Cronaca
La morte del piccolo Prince Edouard a Pozzallo: aveva appena 8 anni, disposta l'autopsia
E' deceduto a Messina dopo un malore. La Procura vuole vederci chiaro sulle cause. La comunità cittadina è in lutto
Pozzallo si è svegliata più silenziosa, più fragile. La notizia della morte del piccolo Prince Edouard Iano, appena otto anni, ha attraversato la città come un colpo improvviso, lasciando sgomenti, increduli, incapaci di trovare parole che possano davvero contenere un dolore così grande.
Prince era un bambino vivace, sorridente, conosciuto e benvoluto da tutti. La sua famiglia, proveniente dalla Costa D'Avorio, molto stimata in città, vive una tragedia che nessuno riesce a spiegarsi. La madre lavora in un ristorante, il padre in campagna: persone semplici, perbene, sempre rispettate e apprezzate. In casa c’è anche un fratellino più piccolo, troppo piccolo per comprendere cosa sia accaduto, ma destinato a crescere con un’assenza che nessuno potrà colmare.
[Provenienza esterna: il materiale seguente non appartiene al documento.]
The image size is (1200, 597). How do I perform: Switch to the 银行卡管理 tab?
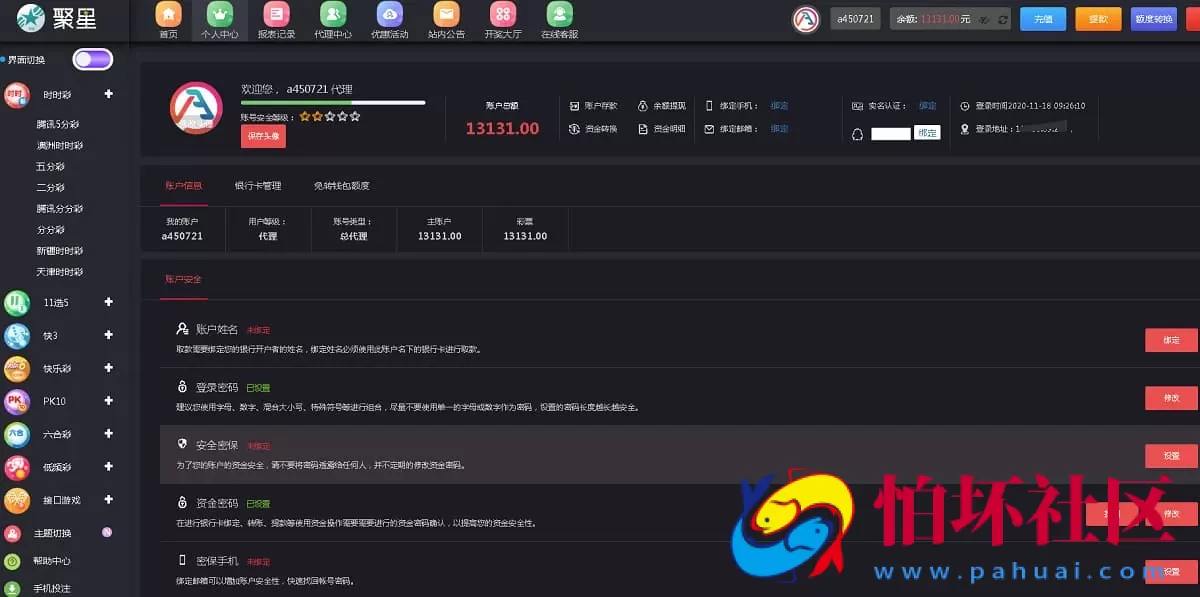(x=260, y=185)
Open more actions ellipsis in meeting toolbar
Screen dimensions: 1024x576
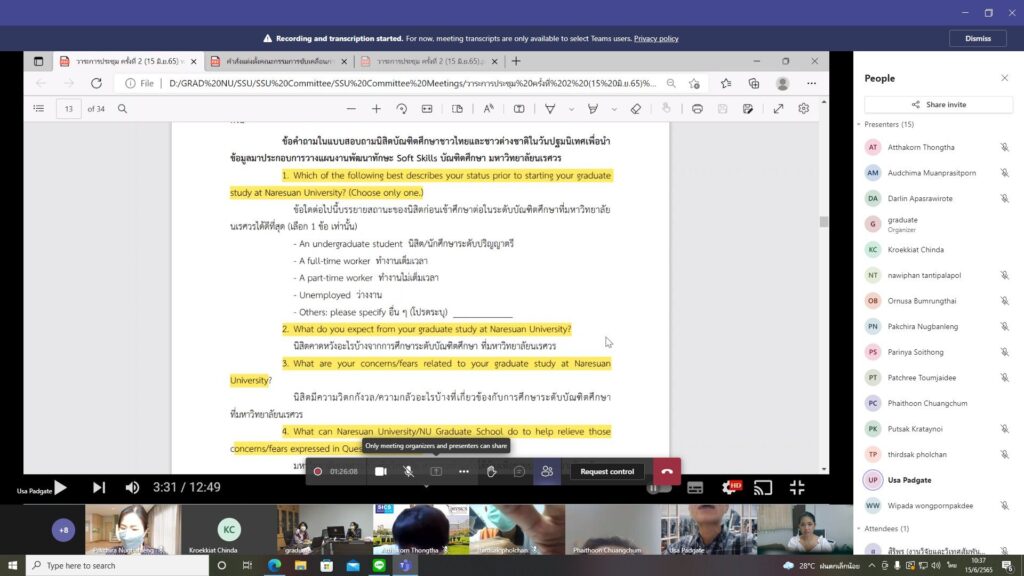(464, 472)
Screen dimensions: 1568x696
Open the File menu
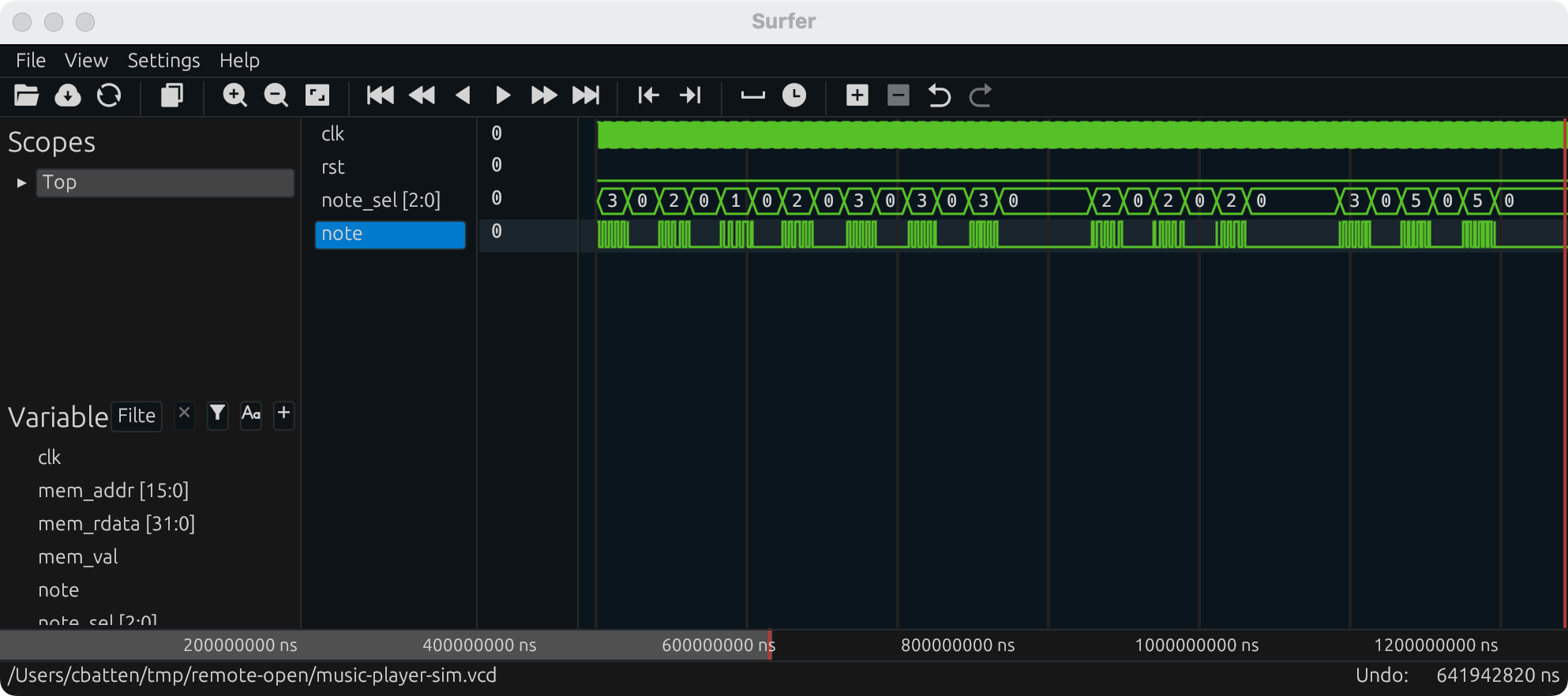31,61
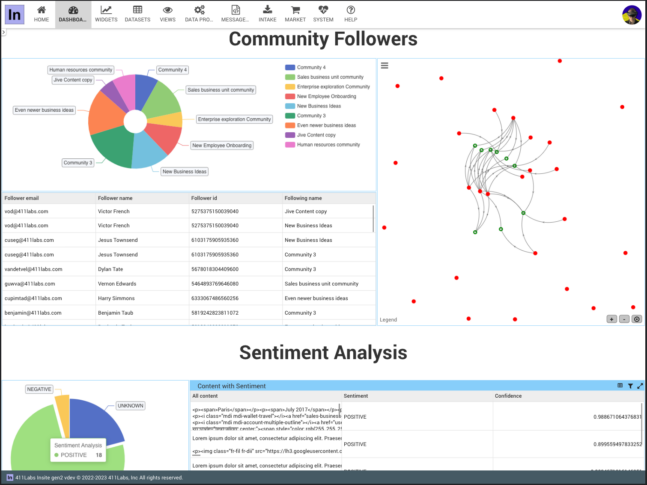Expand Content with Sentiment panel to fullscreen
The width and height of the screenshot is (647, 485).
[640, 385]
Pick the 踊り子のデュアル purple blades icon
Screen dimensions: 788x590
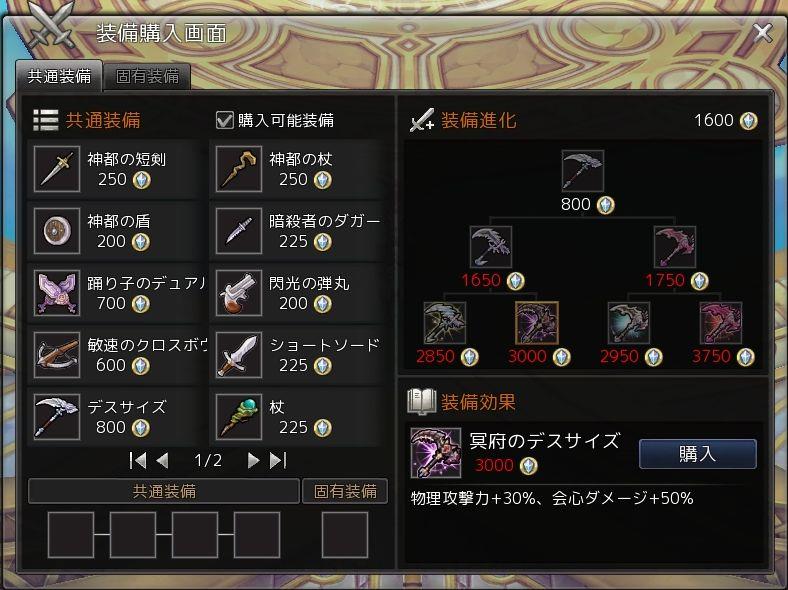click(x=57, y=293)
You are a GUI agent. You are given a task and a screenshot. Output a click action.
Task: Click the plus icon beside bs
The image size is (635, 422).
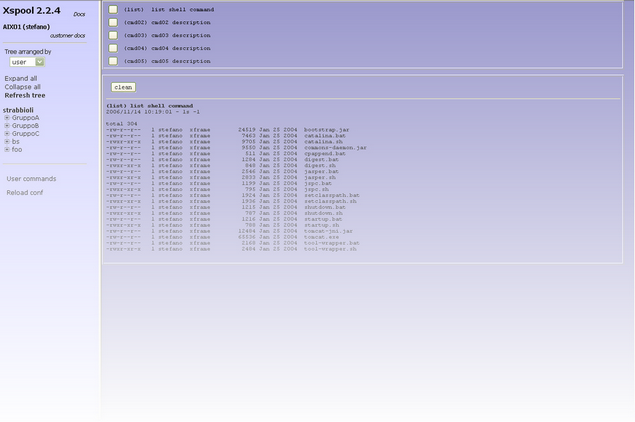click(x=7, y=141)
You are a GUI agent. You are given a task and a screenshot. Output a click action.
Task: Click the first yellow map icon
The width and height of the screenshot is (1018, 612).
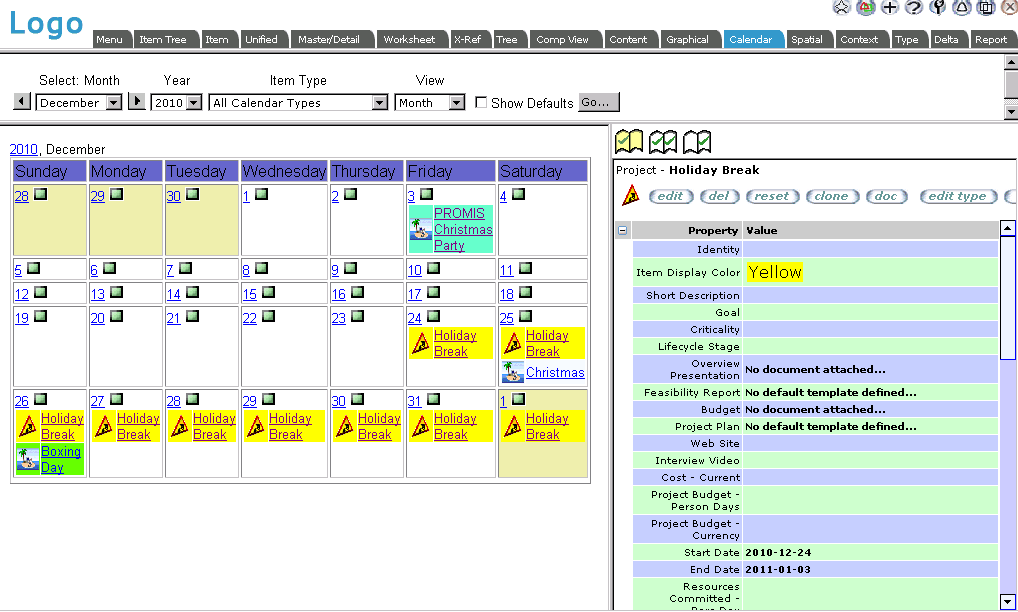point(629,142)
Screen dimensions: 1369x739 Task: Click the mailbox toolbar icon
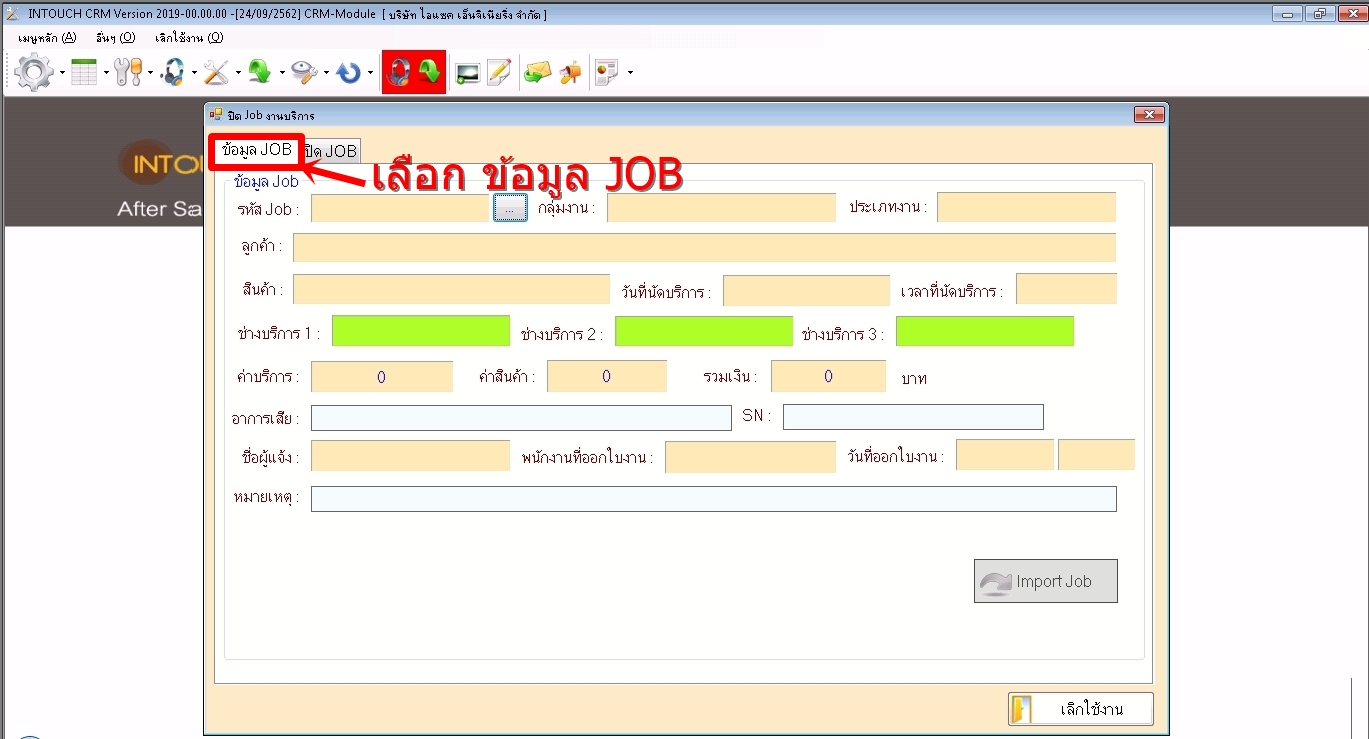pyautogui.click(x=570, y=73)
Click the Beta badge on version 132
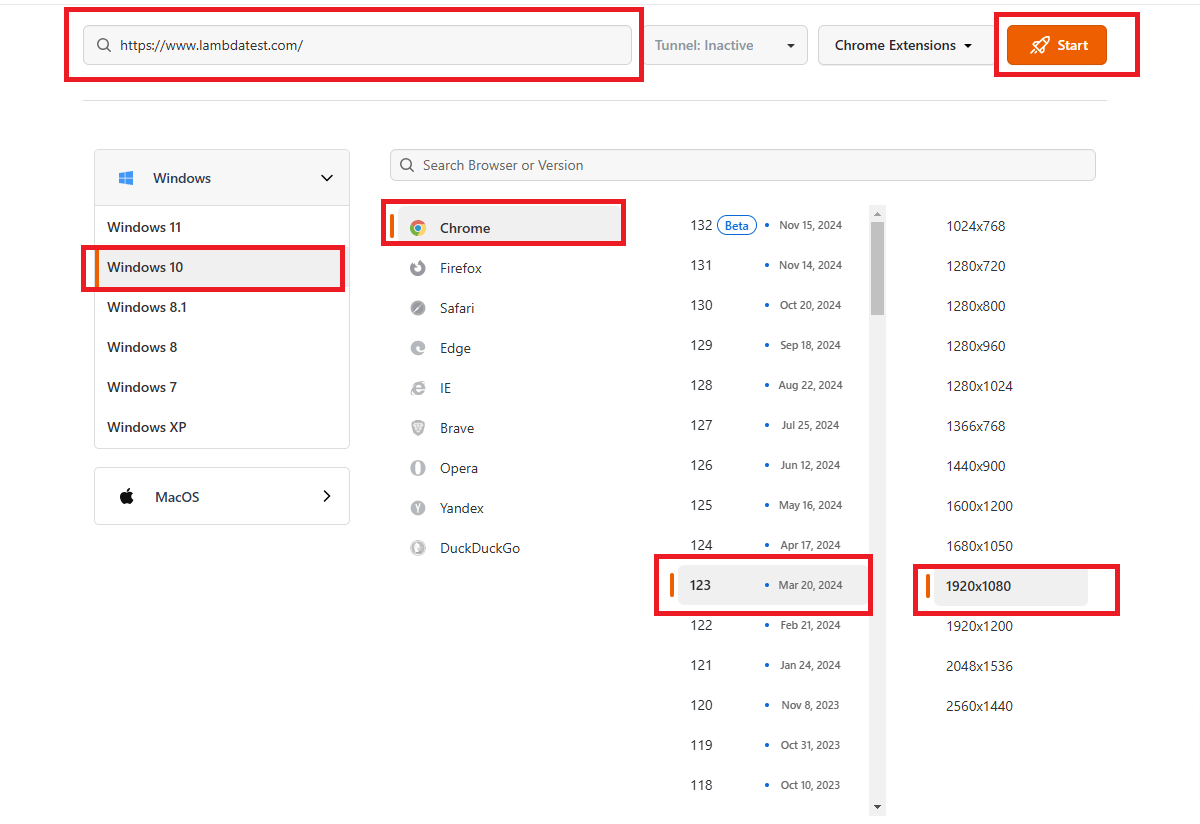The image size is (1200, 824). coord(737,225)
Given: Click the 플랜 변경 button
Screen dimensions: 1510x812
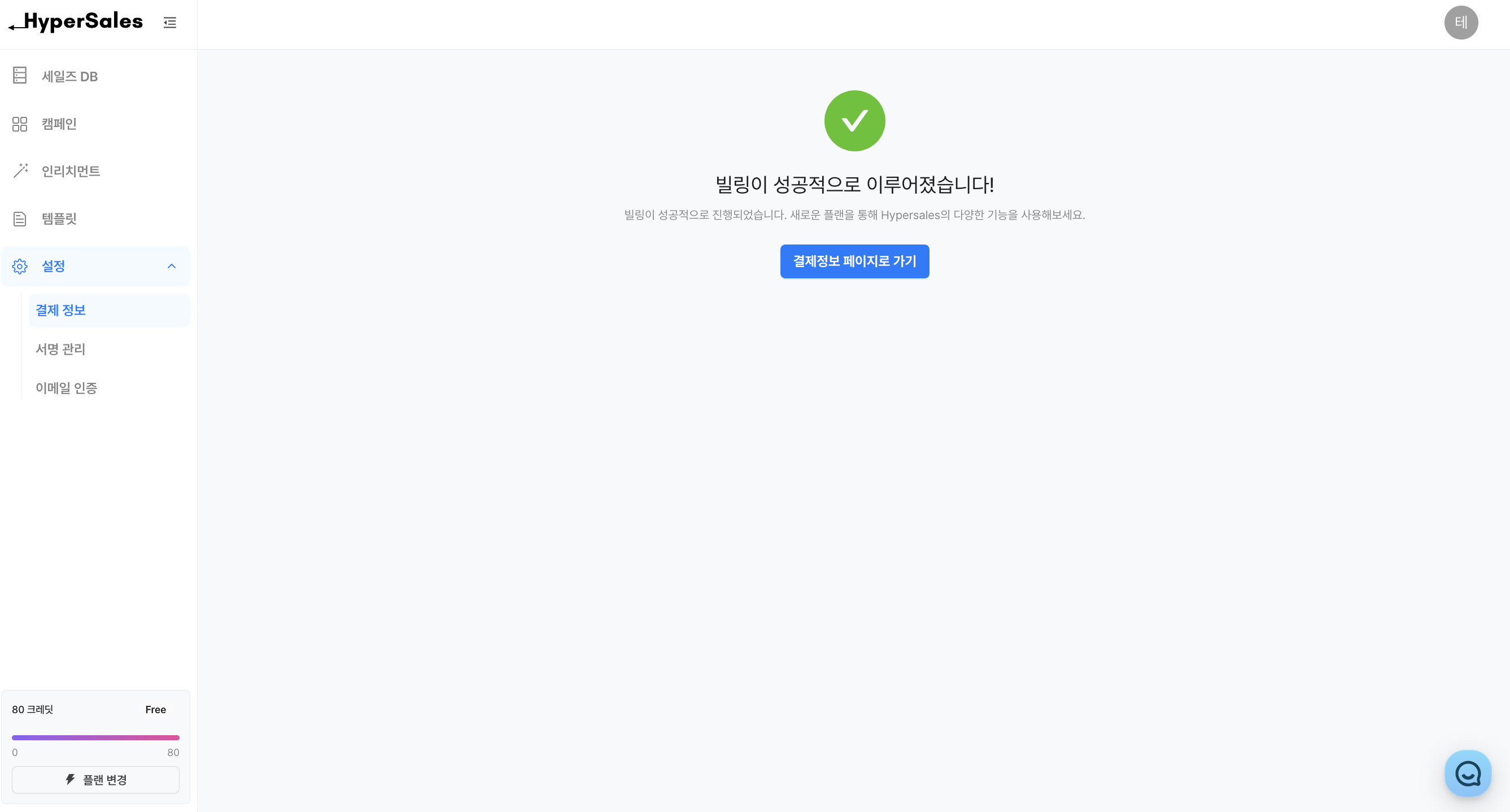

La vicenda ha radici nelle scorse settimane, quando Prince era stato sottoposto a un intervento a Modica per una presunta otite. Un’operazione che, secondo quanto comunicato ai genitori, era riuscita. Il bambino era tornato a scuola, ma continuava ad avvertire forti dolori alla testa. Durante una lezione aveva vomitato in modo anomalo, violento, un segnale che ha immediatamente allarmato insegnanti e familiari. Da quel momento è iniziata una corsa contro il tempo: il ricovero a Modica, poi il trasferimento a Messina, il coma, e infine la notizia che nessuno avrebbe mai voluto ricevere.
Ora la Procura vuole vederci chiaro. Ha disposto l’autopsia per ricostruire con precisione le cause della morte e capire cosa sia realmente accaduto nelle ultime settimane di vita del piccolo. Una ricerca di verità che non restituirà Prince alla sua famiglia, ma che rappresenta un passaggio necessario, doveroso, per dare risposte a chi oggi è distrutto dal dolore.
Pozzallo si stringe attorno ai genitori, ai nonni, al fratellino. Le strade, i negozi, la scuola: ogni luogo sembra portare un’eco della sua presenza, un ricordo, un sorriso che ora pesa come un macigno. La comunità intera si sente più povera, più vulnerabile. Perché quando muore un bambino, muore un pezzo di futuro, un frammento di speranza, un sogno che non potrà più compiersi.
In queste ore, Pozzallo non cerca colpevoli, non cerca polemiche. Cerca solo di accompagnare una famiglia nell’oscurità più profonda, con il rispetto e il silenzio che si devono a un dolore così grande. E aspetta, con dignità, che la verità faccia il suo corso.